#### What you have to do:
From the entries below, copy every line where the string "Google" appears.

#### Recorded data:
^^^^^^^^

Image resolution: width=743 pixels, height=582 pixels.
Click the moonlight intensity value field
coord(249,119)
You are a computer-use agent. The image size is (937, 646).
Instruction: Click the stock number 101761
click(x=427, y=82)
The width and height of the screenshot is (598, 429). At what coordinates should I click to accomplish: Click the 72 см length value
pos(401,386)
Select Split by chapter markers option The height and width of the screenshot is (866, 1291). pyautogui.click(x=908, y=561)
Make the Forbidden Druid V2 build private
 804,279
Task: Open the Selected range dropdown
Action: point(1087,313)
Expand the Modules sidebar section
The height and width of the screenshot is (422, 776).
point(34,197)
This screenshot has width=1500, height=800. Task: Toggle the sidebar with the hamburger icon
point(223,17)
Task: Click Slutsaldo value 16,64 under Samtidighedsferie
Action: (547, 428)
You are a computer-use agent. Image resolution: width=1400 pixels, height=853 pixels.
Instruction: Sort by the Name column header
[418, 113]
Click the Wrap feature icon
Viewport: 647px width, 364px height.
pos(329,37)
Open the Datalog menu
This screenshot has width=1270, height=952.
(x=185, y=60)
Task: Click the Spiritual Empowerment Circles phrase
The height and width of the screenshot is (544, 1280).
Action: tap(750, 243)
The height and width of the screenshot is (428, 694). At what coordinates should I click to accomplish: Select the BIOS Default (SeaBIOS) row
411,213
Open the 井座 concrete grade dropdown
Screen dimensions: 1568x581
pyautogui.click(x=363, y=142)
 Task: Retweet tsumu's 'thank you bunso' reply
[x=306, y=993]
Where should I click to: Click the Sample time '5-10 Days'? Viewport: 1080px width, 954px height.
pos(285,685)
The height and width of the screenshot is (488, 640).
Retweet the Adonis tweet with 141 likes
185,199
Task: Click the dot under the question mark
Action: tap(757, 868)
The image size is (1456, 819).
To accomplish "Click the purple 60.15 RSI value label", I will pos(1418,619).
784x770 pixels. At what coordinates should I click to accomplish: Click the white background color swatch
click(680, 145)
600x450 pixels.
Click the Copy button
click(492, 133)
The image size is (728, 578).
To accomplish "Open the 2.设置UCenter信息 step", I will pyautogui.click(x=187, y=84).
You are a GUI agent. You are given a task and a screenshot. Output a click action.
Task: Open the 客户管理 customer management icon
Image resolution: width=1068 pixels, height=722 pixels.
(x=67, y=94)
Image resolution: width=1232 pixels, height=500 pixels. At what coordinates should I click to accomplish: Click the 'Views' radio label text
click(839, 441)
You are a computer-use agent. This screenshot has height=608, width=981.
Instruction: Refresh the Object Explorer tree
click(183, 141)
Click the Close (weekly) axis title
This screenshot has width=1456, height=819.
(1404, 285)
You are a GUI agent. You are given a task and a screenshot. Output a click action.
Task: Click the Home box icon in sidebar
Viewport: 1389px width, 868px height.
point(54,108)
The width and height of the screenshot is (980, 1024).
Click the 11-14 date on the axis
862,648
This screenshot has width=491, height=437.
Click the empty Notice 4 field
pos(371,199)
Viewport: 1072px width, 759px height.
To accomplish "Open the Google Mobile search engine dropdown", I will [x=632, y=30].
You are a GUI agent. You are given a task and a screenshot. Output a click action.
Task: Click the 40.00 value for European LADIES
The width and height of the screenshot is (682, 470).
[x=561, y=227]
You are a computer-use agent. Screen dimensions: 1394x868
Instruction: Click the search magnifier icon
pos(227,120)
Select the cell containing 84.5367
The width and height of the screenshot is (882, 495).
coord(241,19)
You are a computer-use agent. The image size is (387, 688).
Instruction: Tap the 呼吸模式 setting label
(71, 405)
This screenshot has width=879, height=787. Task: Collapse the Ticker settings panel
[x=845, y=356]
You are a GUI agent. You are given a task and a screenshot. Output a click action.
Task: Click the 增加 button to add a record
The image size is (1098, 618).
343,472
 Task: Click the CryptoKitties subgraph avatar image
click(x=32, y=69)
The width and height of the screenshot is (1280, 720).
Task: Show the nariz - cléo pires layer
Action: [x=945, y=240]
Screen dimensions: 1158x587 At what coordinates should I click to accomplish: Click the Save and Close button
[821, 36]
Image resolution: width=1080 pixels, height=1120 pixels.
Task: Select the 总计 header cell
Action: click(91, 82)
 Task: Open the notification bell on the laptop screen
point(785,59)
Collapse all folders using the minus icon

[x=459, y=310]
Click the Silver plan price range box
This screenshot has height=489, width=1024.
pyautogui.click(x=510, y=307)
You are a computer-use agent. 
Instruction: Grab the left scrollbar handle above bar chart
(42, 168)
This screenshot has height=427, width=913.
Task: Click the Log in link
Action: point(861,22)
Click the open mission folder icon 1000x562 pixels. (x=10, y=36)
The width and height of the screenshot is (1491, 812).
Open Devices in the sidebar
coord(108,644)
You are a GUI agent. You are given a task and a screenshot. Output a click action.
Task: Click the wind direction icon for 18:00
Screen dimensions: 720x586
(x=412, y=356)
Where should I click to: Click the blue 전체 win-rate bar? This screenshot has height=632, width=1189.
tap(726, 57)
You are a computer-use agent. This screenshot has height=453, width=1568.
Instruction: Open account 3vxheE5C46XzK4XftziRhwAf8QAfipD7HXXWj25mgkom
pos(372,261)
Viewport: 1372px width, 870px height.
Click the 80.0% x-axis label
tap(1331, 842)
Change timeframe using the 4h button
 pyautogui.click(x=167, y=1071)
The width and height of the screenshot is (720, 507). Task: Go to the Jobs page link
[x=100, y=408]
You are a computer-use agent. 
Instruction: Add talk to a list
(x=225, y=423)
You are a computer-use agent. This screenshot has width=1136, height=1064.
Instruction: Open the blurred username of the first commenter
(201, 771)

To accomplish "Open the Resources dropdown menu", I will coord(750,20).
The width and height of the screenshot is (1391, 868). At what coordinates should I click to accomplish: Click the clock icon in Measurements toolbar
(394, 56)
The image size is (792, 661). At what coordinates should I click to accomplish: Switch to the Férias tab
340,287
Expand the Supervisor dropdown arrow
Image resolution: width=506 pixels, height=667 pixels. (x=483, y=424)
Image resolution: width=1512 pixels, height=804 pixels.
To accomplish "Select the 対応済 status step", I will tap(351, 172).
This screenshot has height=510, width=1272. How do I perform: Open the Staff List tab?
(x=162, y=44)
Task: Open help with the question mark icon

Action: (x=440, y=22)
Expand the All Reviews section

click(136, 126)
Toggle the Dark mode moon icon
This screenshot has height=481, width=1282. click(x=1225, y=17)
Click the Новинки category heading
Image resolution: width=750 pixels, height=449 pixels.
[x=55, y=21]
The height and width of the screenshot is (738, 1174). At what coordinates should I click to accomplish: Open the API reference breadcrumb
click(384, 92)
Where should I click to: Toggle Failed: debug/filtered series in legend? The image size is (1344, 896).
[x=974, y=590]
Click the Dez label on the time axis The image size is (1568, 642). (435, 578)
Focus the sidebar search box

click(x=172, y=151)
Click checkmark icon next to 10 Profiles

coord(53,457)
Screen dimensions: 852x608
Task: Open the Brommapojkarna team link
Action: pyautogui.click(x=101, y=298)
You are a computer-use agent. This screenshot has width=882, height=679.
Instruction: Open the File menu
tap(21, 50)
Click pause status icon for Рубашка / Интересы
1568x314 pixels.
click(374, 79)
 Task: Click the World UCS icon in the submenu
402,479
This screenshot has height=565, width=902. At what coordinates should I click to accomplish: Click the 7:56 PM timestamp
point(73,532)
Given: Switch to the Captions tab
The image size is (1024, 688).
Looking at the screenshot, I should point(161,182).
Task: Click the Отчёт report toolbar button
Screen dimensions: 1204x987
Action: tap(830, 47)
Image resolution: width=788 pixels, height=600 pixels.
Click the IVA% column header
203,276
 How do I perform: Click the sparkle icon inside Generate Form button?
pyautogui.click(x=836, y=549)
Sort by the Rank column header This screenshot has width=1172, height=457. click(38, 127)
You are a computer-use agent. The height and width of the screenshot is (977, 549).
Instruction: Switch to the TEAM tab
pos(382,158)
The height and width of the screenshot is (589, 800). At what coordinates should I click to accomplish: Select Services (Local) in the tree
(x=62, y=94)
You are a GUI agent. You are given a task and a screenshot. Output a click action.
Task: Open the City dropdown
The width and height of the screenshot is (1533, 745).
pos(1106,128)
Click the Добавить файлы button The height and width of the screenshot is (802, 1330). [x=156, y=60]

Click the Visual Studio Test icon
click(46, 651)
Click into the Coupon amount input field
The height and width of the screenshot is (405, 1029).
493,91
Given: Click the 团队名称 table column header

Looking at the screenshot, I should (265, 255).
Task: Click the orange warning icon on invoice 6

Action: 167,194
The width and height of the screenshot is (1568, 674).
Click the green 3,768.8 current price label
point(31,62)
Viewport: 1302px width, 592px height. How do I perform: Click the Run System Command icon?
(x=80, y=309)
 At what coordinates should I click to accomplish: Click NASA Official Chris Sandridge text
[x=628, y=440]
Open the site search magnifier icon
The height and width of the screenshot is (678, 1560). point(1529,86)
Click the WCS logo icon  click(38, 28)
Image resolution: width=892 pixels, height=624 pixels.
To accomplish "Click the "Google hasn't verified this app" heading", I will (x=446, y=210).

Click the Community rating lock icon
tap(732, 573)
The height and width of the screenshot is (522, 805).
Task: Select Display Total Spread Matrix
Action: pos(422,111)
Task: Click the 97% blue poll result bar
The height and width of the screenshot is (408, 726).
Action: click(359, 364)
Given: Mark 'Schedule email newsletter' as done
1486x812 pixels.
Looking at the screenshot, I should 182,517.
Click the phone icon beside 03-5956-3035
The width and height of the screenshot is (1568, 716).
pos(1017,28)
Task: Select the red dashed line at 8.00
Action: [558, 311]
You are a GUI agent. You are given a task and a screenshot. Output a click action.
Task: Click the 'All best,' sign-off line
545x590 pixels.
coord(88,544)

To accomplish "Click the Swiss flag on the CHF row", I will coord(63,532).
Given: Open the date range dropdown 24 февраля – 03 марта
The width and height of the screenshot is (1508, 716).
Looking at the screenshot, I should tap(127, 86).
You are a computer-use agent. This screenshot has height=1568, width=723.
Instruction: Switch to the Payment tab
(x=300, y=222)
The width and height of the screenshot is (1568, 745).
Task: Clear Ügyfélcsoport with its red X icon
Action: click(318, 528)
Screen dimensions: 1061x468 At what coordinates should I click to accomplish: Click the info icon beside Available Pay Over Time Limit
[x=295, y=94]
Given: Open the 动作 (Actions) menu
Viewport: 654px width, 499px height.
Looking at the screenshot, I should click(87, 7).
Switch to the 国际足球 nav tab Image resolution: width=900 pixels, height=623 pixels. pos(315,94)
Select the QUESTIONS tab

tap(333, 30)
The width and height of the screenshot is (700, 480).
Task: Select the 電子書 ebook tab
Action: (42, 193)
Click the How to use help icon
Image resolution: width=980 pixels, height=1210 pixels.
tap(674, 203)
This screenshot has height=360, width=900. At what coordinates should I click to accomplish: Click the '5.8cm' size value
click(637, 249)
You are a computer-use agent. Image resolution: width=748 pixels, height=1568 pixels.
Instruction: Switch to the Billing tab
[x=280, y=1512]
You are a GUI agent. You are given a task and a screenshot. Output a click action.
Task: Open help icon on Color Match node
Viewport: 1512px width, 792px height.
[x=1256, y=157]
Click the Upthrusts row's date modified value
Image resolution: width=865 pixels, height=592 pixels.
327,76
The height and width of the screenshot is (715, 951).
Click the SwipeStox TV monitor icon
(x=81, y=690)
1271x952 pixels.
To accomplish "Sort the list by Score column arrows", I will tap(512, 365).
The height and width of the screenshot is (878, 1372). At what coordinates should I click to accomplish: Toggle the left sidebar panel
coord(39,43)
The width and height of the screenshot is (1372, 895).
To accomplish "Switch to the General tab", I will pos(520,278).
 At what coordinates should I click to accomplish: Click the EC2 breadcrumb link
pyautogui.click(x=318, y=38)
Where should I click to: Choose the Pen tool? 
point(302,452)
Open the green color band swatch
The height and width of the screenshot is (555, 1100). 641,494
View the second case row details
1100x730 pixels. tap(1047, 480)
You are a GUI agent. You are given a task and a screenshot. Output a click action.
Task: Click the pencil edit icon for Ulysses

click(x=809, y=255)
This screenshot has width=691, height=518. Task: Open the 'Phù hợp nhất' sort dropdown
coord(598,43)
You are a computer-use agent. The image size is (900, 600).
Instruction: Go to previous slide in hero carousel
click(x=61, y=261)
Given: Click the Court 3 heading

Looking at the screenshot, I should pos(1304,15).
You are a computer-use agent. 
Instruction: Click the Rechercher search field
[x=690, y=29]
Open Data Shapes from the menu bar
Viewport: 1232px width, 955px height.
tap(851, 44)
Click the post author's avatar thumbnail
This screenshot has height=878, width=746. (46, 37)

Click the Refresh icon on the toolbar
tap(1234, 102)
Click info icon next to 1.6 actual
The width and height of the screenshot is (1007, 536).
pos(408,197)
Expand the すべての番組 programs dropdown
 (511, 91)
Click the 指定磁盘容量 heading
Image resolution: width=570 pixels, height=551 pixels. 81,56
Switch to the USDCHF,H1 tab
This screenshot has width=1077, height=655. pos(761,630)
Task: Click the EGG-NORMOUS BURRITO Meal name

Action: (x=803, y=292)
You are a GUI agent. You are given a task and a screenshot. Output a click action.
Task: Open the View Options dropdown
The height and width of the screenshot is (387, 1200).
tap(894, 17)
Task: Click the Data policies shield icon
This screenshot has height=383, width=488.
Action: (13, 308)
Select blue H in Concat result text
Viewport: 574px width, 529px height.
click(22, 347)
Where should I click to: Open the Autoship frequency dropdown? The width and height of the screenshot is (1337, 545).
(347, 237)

^^^^^^^^

#### Solved problem:
To accomplish "Open the Google Mobile search engine dropdown", I will [x=632, y=30].
To accomplish "Click the "Google hasn't verified this app" heading", I will (x=446, y=210).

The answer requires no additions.